Last week's Water Ways column brought about an interesting transpacific transfer of information.

Raynor Tsuneyoshi, the director of California's Department of Boating and Waterways—aka Cal Boating—is a frequent reader of this column. It can't be my writing, so I suppose it's because he just likes to keep track of how things are going in the state where he grew up.

After reading my ideas on why the Division of Conservation and Resources Enforcement should remain a part of the Department of Land and Natural Resources, Tsuneyoshi offered another argument against any separation.

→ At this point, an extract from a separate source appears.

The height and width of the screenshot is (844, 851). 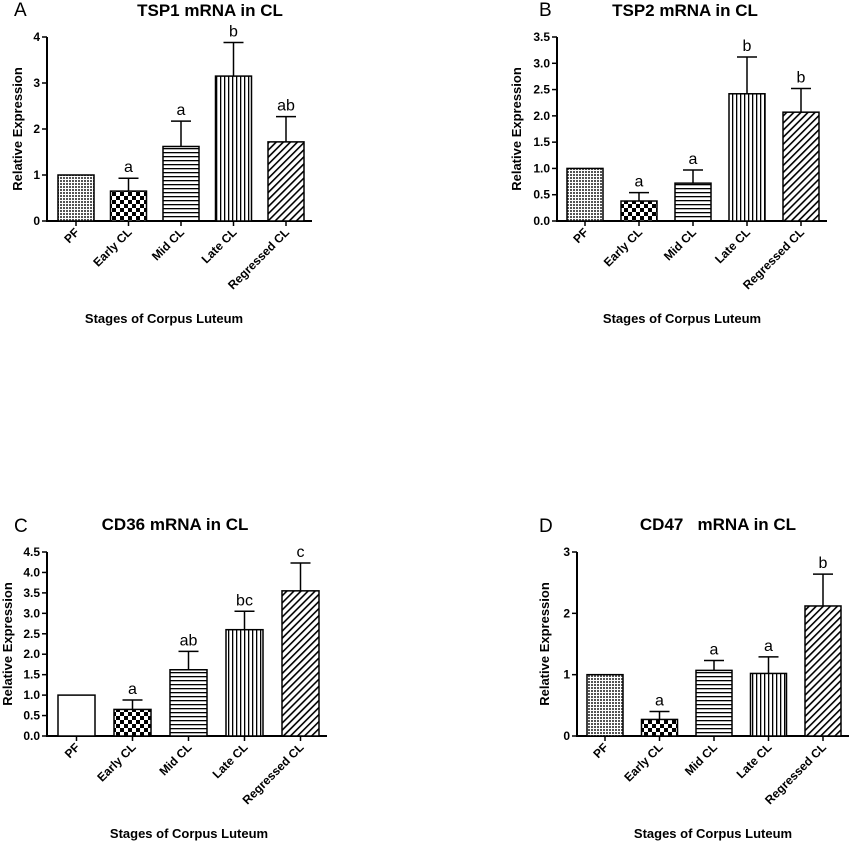 What do you see at coordinates (546, 10) in the screenshot?
I see `panel-letter: B` at bounding box center [546, 10].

There are federal funds available through grants from the Sportfishing Preservation and Boating account that is administered by the Coast Guard's Office of Boating Safety, Tsuneyoshi told me. In fact, California has earned more than $7 million from that source.

However, the Coast Guard has made it clear it has no interest in dealing with more than one entity within a state for such grant funding, Tsuneyoshi said, and presently in Hawaii, that entity is Boating Law Administrator Ed Underwood, who heads the DLNR's Division of Boating and Ocean Resources.

To add another link to this transpacific connection, DLNR Chairwoman Laura Thielen has stated that while the National Park Service assets management plan will guide the proposed Recreational Renaissance for parklands, for maritime improvements the DLNR will rely on Cal Boating's guidelines for small boating facility upgrades and construction.

Underwood won't have to search very hard for those guidelines either because, according to Tsuneyoshi, “;We have provided a copy to every Boating Law Administrator in the other 49 states and in six territories.”;

It should be remembered that Cal Boating, which was established two years before Hawaii became a state, has a very different type of operation compared to our DOBOR's more hands-on approach.

Rather than attempting to construct, operate, and maintain the state's recreational boating facilities, Cal Boating establishes guidelines and loans funds to businesses, cities, counties and other governmental agencies for the planning and construction of small craft harbors and marina facilities.

Some of its funding comes from boater fuel taxes and registrations, similar to DOBOR, but a more significant amount comes from the repayment of principal and interest on outstanding small craft harbor loans.

Similarly, Cal Boating is also removed from boating law enforcement. It provides training and financial aid programs to the state's counties and municipalities, which then allows those local jurisdictions to provide enforcement that is uniform statewide.

A final disparity between Cal Boating and DOBOR can be seen in the fact that Tsuneyoshi was honored as the Recreational Boaters of California Boater of the Year in 2003. And when California's Gov. Schwarzenegger, recently tried to eliminate Cal Boating to cut costs, thousands of boaters flooded his office with letters of protest.

Could anything comparable happen in Hawaii? I tend to doubt it, but on the other hand, if Laura Thielen's Recreational Renaissance package ever comes to fruition, her name would be on my short list for this state's Boater of the Year.